Saturday, September 26, 2009

Patrick's Place

(Link in blogroll)
Saturday Six
From the original meme site: Forty years ago today, a silly little sitcom premiered on ABC. It was about a widower with three young sons who married a widow with three young daughters. And the rest, as they say, is television history! I figured, why not celebrate the 40th anniversary of The Brady Bunch here at the Saturday Six.
1. Were you alive when The Brady Bunch premiered?
I was alive, but I was not-quite-6 and not really watching sitcoms yet. We didn't even have a color TV till 2 years later!
2. When do you remember watching the show for the first time?
After school when I was 11 or 12, I guess.

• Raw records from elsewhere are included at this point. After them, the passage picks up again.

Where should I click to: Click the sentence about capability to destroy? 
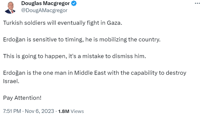point(95,73)
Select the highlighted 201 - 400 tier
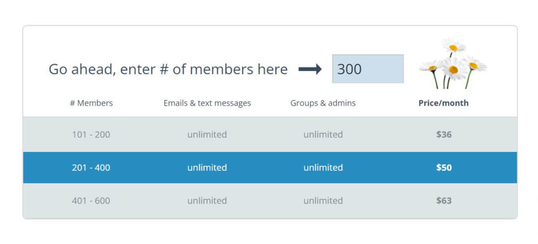Viewport: 538px width, 244px height. click(91, 168)
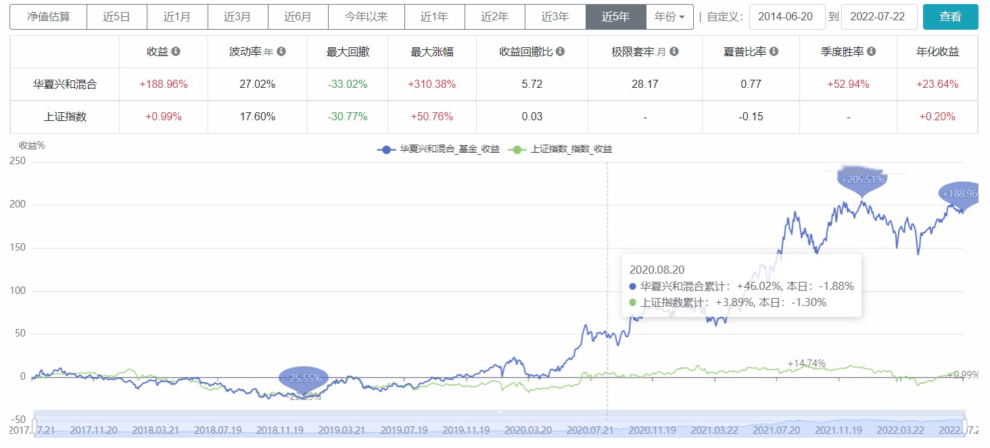Click the 波动率 info icon
This screenshot has height=448, width=990.
[x=282, y=51]
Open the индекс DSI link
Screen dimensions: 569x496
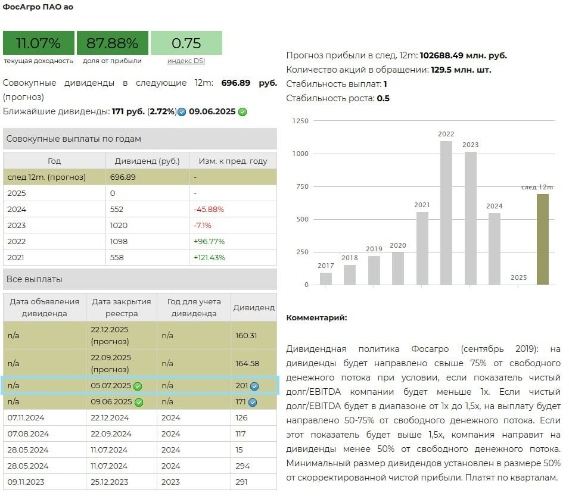186,61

It may have been on the same night at The Partridge Family a few years later, which I did watch fairly religiously due to David Cassidy's presence. But if it was, I only watched because of the bleedover of show audiences. I don't remember much of it until I was older, for sure.
3. If you had been the seventh kid in the house, which sibling do you think you would have most likely gotten along with the best?
I expect that I would have hung out with Alice. All the kids were super-annoying, although I crushed on Peter for awhile when I was older. He really was the only fun one. And I always preferred the company of adults to children when I was a kid.
4. Same scenario: which sibling would you have least gotten along with?
Marsha or maybe Cindy. Marsha was way too bossy and pretty, and Cindy...it would have been a jealous-competition thing: I'm the youngest!!
5. Take the quiz: Which Brady Bunch character are you?

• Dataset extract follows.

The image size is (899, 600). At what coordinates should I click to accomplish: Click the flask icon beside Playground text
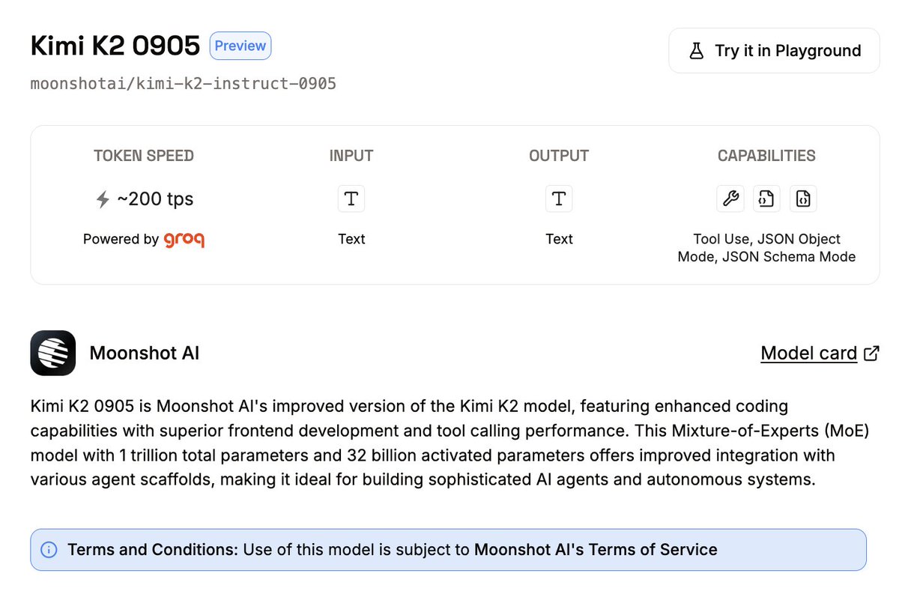click(696, 51)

You are Jan. Without you, Marcia and Cindy would kill each other.

Pretty accurate, considering I'm actually the youngest in my family.
Full Disclosure: I have never once watched a full episode of Saved By the Bell. So, depending on the weight that question has, I could be borked with my answer.

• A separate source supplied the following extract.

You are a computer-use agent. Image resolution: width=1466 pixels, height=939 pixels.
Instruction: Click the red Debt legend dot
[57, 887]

6. Robert Reed, who played patriarch Mike Brady, sent a now-infamous memo to the show’s creator and writing team, (read it here if you haven’t seen it before) in which he lectured them about the differences between comedy and slapstick because he felt a script about Greg’s hair turning orange from a bottle of hair tonic Bobby sold him was so outrageous, he felt he couldn’t play his part in that show. What’s your opinion on that: was it an actor taking his role in a goofy sitcom a little too seriously, or an actor who felt strongly about something taking a reasonable stand?
I admire his knowledge, but yeah: this is NOT Shakespeare. It's a little like Steve lecturing writers on Blues' Clues about the humorous content of the show (not that I'm aware of him ever doing that). Still, the hair-tonic-is-seriously-dated point is valid if slightly condescending considering that a lot of dads still did used "a little dab" in their hair daily in the 70s. [The mere fact that I know to what this refers and can even 'replay' the ad in my head confirms that I'm right about this, anyway.]